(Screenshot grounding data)
──────
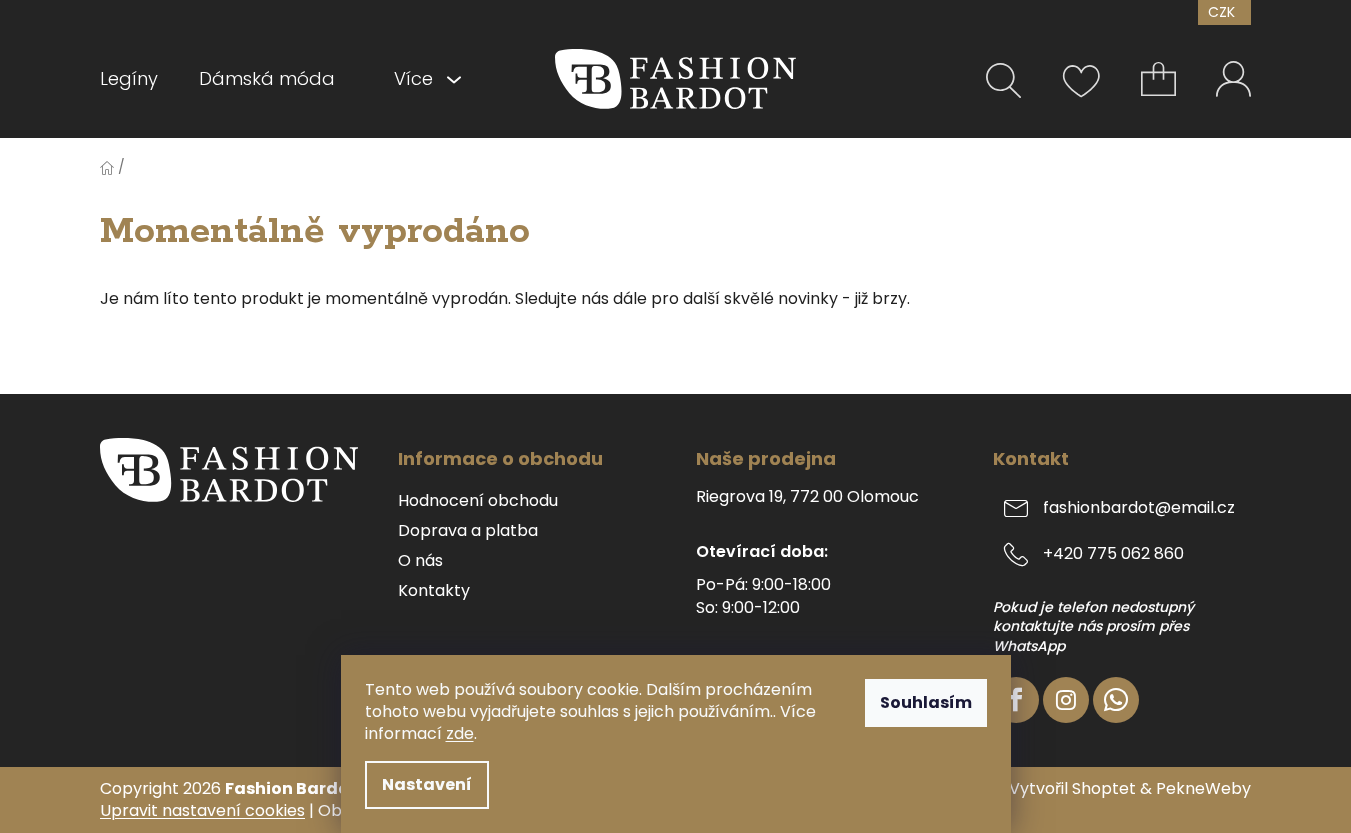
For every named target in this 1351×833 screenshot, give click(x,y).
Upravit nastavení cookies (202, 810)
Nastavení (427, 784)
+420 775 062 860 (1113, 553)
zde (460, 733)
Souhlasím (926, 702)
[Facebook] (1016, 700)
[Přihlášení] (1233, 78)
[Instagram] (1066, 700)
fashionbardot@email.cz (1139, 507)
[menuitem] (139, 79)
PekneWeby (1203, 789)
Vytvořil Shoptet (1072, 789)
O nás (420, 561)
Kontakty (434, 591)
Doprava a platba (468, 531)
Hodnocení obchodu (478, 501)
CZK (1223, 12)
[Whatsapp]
──────
*EXERCISE BRIEF*
Return nothing but the lines running from the start of the data to the line with "O nás (420, 561)", please, both ends included and no pictures.

*SOLUTION*
For every named target in this 1351×833 screenshot, give click(x,y).
Upravit nastavení cookies (202, 810)
Nastavení (427, 784)
+420 775 062 860 (1113, 553)
zde (460, 733)
Souhlasím (926, 702)
[Facebook] (1016, 700)
[Přihlášení] (1233, 78)
[Instagram] (1066, 700)
fashionbardot@email.cz (1139, 507)
[menuitem] (139, 79)
PekneWeby (1203, 789)
Vytvořil Shoptet (1072, 789)
O nás (420, 561)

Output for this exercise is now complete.